Lampu lalu lintas (Foto: Unsplash/Hermes Rivera)
JAKARTA - Setiap kali hujan mengguyur, ruas-ruas jalan di kota besar seperti Jakarta seakan berubah menjadi lautan kendaraan. Arus lalu lintas melambat, antrean kendaraan memanjang, dan kemacetan terasa jauh lebih parah dibandingkan hari biasa.
Penyebab utamanya adalah karena permukaan jalan yang licin, membuat pengemudi otomatis menurunkan kecepatan demi menghindari bahaya tergelincir atau rem mendadak.
Hujan juga sering kali menimbulkan genangan air dan banjir lokal, yang mempersempit lajur kendaraan dan memaksa pengendara mencari jalan alternatif. Akibatnya, beban lalu lintas berpindah dan menumpuk di titik-titik lain.
Selain faktor jalan, jarak pandang yang terganggu juga menjadi kendala. Wiper mobil yang tidak bekerja maksimal atau kaca yang berembun membuat pengemudi lebih berhati-hati, bahkan memperlambat laju kendaraan secara signifikan. Tak jarang pula kendaraan mogok karena mesin kemasukan air, menambah kemacetan di sekitar lokasi kejadian.

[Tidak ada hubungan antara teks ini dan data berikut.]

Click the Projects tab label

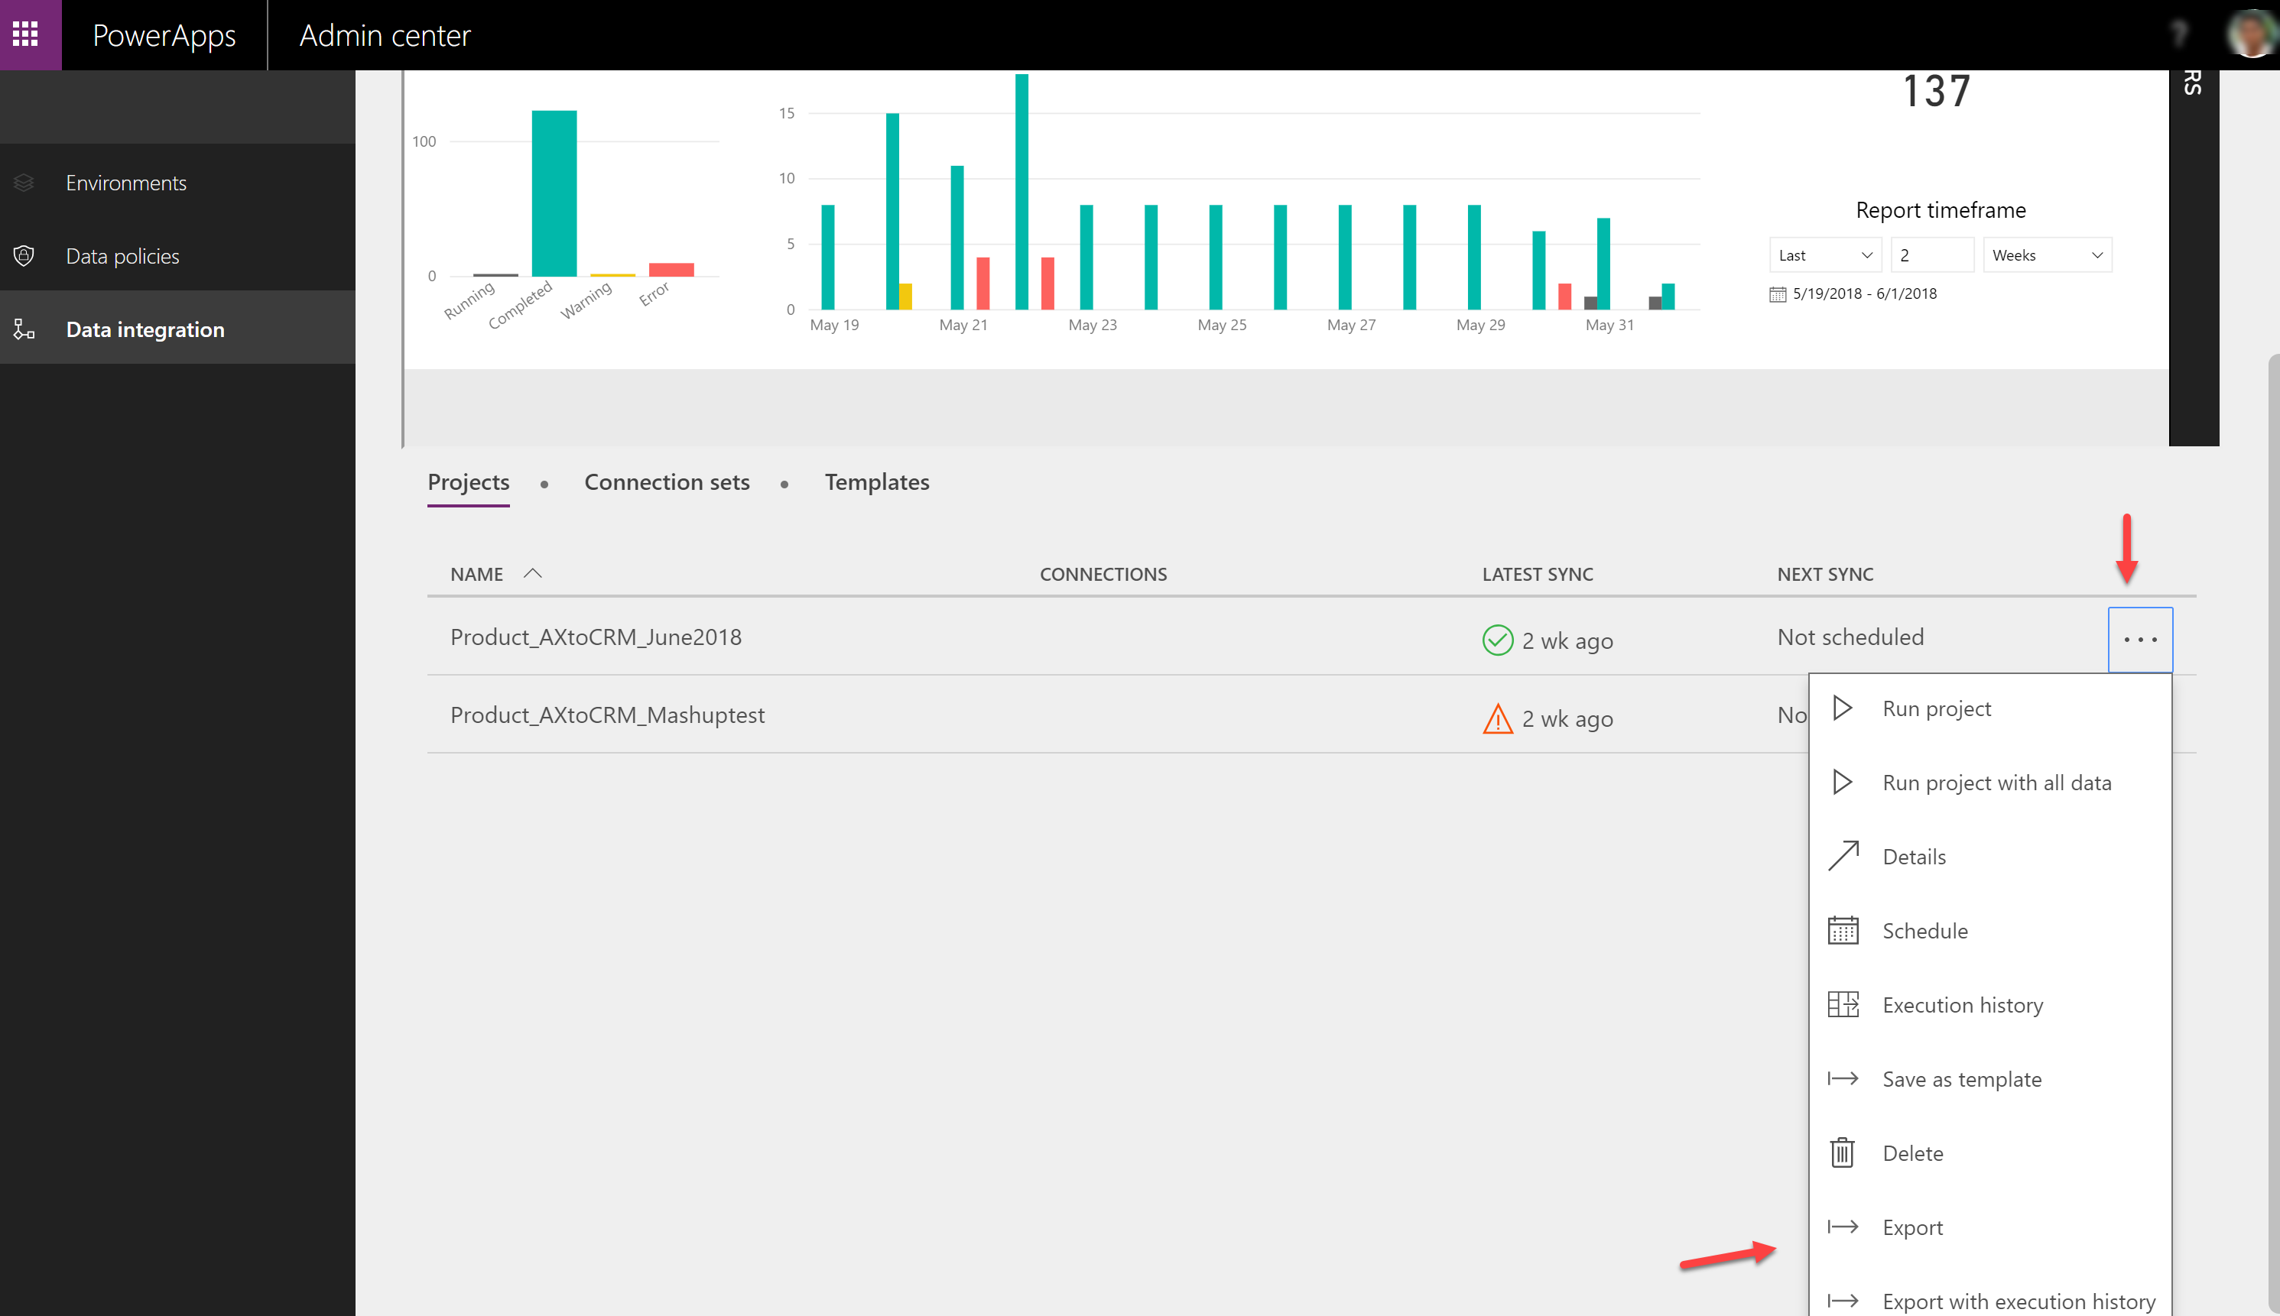467,481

Hujan juga memengaruhi pilihan moda transportasi warga kota. Banyak orang memilih menggunakan kendaraan pribadi ketimbang transportasi umum untuk menghindari basah, sehingga jumlah kendaraan di jalan meningkat tajam.
Di sisi lain, pengaturan lalu lintas menjadi lebih rumit. Petugas kadang harus bekerja ekstra di area yang tergenang air atau mengalami penumpukan kendaraan. Situasi makin padat ketika banyak warga terburu-buru menjemput keluarga atau anak sekolah di tengah hujan deras.
Tak kalah penting, sistem drainase yang kurang memadai di sejumlah wilayah perkotaan membuat air sulit surut. Genangan yang bertahan lama membuat kemacetan bisa berlangsung hingga berjam-jam.
Dengan demikian, kemacetan saat hujan bukan sekadar disebabkan oleh cuaca buruk, tetapi juga merupakan hasil gabungan antara perilaku pengemudi, kondisi infrastruktur, dan sistem tata kota yang belum sepenuhnya siap menghadapi curah hujan tinggi.